In Theaters, 103 minutes
Rated: Hard R for violence
A mercenary team (including Sylvester Stallone, Dolph Lundgren, Jet Li, Jason Statham, and Terry Crews) returns to America after a successful trip to Somalia. One is starting to crack (Lundgren), one is having girl problems (Statham), and one is needing money (Li). Their handler (Mickey Rourke) finds them new jobs, the next being through a CIA agent (Bruce Willis) who wants the team to go to a Caribbean island to overthrow a dictator. Ross (Stallone) and Christmas (Statham) go to the island for recon and surveillance only to find a hopeless situation. After Tool (Rourke) tells Ross about a decades old incident that he still regrets, Ross decides to return to the island to set things right . . .
The first 35 minutes are rough with every character mugging for the camera and jokes that fall incredibly flat. The much ballyhooed cameo appearances of Willis and Arnold Schwarzenegger are fine, but the writing goes for the obvious jokes that take you out of the movie and remind you of films when everyone was fitter and younger. Li is mostly wasted and the butt of short stature jokes. The quick cutting doesn't mesh well with Li's incredible physical martial arts talent which deserves to be seen with the camera pulled back in long shots. Steve Austin (a bad guy henchman) and Lundgren are impressive with their physicality and strength, but neither are given enough lines to create an actual character. Yet another 80s icon, Eric Roberts, has some good (if derivative) scenes as the main bad guy.
Much of the story relies on the chemistry between Stallone and Statham that just isn't there. They both have terrific charisma and charm separately and can obviously carry a film on their own. They seem willing to share the screen with each other but the relationship feels forced.

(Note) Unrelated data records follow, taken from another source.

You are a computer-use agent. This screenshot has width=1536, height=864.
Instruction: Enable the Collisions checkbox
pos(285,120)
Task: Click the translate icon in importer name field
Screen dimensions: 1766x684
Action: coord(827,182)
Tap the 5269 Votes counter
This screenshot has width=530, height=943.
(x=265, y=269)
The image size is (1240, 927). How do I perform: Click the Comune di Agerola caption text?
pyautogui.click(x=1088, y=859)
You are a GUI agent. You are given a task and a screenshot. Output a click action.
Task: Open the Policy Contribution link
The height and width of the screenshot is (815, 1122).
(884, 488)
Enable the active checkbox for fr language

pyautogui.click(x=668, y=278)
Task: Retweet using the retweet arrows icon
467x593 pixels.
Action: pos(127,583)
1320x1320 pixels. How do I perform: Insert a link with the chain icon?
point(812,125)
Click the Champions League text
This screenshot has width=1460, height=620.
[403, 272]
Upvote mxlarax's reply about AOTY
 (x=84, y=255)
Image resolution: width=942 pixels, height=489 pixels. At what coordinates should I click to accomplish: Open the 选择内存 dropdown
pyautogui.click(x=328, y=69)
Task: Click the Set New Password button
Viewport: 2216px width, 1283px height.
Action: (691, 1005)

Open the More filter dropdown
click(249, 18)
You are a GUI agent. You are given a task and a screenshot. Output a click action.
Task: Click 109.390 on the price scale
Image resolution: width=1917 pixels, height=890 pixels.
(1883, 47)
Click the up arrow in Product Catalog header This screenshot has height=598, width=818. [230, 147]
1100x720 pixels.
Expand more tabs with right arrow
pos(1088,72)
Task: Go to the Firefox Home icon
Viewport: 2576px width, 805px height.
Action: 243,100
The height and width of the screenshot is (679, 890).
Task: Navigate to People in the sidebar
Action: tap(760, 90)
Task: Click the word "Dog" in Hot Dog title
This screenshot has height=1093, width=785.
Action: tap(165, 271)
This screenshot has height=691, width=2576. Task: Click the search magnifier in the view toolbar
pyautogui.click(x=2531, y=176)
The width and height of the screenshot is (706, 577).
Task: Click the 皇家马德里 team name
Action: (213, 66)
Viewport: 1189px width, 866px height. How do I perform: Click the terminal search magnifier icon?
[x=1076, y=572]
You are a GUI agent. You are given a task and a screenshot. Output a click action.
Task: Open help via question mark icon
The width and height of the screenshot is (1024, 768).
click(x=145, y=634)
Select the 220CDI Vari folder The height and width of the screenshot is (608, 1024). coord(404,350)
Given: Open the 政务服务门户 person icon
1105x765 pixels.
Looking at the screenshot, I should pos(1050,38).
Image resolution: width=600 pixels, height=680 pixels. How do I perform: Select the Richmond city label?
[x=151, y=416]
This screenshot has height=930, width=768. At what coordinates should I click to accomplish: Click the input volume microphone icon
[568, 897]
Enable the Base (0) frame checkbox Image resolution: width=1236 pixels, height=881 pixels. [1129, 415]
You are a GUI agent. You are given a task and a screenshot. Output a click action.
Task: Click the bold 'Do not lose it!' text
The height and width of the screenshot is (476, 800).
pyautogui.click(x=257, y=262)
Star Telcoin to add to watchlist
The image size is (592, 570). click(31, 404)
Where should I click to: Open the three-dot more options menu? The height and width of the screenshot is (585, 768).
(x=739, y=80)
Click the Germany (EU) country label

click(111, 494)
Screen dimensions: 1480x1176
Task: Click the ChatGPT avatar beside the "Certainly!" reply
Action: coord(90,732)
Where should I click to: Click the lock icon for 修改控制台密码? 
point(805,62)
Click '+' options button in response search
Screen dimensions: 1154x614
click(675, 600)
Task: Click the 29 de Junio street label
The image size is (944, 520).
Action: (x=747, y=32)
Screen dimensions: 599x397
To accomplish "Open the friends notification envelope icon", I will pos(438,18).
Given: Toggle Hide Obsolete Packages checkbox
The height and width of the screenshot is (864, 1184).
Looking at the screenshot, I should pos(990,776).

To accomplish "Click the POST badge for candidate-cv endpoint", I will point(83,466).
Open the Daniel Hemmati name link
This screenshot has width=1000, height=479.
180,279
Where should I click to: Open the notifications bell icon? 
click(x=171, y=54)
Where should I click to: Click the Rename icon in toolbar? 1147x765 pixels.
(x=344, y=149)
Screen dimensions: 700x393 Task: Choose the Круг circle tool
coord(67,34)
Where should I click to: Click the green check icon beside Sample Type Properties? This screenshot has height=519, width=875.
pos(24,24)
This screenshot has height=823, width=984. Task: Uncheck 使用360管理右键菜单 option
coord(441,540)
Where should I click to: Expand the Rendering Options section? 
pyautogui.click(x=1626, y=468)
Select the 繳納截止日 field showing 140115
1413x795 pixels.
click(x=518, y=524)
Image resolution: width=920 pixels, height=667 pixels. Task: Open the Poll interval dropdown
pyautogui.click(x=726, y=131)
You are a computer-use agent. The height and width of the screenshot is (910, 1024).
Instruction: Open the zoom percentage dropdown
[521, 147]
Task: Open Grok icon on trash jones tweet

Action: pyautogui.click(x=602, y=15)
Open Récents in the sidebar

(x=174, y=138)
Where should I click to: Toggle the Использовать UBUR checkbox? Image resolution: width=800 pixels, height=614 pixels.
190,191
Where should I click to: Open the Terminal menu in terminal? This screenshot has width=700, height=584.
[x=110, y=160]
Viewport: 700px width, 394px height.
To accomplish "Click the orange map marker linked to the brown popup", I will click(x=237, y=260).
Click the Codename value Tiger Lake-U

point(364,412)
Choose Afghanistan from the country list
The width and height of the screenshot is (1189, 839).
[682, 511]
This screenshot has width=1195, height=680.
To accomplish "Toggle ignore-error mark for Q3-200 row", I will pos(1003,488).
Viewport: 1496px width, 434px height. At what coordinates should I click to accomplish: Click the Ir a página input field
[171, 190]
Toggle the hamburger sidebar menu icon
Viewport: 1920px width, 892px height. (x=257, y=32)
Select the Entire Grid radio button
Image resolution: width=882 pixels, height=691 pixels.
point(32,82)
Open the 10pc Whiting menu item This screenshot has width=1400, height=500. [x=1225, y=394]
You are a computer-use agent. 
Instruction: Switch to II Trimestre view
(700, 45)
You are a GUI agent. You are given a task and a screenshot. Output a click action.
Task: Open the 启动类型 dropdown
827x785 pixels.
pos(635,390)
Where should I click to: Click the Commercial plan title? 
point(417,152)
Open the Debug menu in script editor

Since Rourke and Stallone are friends in real life, their pairing works much better on screen. Rourke's first scene is awkward, with the actor flailing as he improvises, but he knocks a crucial scene out of the park. When he describes losing the last little bit of his soul and pupose, you can't help but feel writer-director Stallone saying the same thing about America (in the context of a retro-80s action film).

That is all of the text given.